Federal employees sue government over lack of pay during shutdown
- The American Federation of Government Employees (AFGE), the largest federal employee union, has sued the federal government on behalf of essential employees who claim they were required to work without pay during the latest, ongoing government shutdown, according to an AFGE press statement.
- There are approximately 420,000 essential federal workers across the country who work as correctional officers, border patrol and ICE agents and transportation security officers, the statement said.
- "Requiring them to work without pay is nothing short of inhumane," said J. David Cox, AFGE's national president. "Positions that are considered 'essential' during a government shutdown are some of the most dangerous jobs in the federal government. They are frontline public safety positions, including many in law enforcement, among other critical roles."
The Fair Labor Standards Act (FLSA) requires that employees be paid for all hours worked in a timely manner, and covers both private and public employees. Following a similar situation during the 2013 government shutdown during which 25,000 essential federal workers were not paid on time, a federal judge awarded workers twice their pay in damages.

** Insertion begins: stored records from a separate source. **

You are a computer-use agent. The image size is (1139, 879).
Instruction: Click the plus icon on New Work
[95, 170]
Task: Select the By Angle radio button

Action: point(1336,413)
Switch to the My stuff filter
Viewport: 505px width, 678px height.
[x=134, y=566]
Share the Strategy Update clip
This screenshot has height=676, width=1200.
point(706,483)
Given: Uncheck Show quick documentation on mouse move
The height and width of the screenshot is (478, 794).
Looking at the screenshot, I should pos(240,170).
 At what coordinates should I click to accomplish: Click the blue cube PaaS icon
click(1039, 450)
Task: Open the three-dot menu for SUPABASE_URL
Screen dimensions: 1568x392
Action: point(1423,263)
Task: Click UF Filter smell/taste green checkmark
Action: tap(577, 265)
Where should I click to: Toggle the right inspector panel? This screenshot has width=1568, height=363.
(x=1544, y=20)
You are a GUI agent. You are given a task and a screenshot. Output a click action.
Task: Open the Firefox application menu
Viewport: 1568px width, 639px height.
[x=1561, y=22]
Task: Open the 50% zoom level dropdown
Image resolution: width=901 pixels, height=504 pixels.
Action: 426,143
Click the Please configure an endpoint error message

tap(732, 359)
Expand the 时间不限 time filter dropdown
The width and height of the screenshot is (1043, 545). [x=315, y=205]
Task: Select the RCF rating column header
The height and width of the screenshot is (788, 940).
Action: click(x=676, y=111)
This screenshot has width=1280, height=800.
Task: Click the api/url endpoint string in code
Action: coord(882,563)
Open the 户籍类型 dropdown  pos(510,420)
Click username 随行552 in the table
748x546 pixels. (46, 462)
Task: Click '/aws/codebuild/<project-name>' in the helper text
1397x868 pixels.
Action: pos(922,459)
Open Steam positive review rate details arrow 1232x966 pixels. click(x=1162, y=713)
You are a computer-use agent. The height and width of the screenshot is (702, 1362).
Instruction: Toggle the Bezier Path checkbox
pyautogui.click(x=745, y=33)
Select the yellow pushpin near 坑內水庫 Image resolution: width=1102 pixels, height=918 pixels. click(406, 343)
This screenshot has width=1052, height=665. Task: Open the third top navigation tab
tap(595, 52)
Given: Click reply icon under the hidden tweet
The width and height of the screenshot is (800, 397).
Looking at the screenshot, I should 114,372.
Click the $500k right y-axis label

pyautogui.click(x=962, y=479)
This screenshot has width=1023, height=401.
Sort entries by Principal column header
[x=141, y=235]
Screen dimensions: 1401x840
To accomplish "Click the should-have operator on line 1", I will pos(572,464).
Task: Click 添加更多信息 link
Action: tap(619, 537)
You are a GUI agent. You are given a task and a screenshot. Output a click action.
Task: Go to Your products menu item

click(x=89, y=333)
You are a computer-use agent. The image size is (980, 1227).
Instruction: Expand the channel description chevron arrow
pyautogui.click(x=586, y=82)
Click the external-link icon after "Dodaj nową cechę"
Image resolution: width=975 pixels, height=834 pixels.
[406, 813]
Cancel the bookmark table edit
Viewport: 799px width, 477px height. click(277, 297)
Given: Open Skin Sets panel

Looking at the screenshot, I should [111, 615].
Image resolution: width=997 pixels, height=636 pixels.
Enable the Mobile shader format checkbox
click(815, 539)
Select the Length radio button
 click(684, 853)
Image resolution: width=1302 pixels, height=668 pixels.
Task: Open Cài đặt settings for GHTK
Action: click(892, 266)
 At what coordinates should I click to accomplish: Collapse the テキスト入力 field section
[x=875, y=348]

With no end yet in sight, federal workers say they're starting to feel the crunch of lost wages, and news from President Donald Trump that federal workers, with the exception of military employees, may not receive a promised pay increase this year has raised the stakes.
"Our members take home an average of around $500 each week. Any interruption in their pay has a devastating impact on them, their families, and their communities," Cox said in a press statement about the shutdown.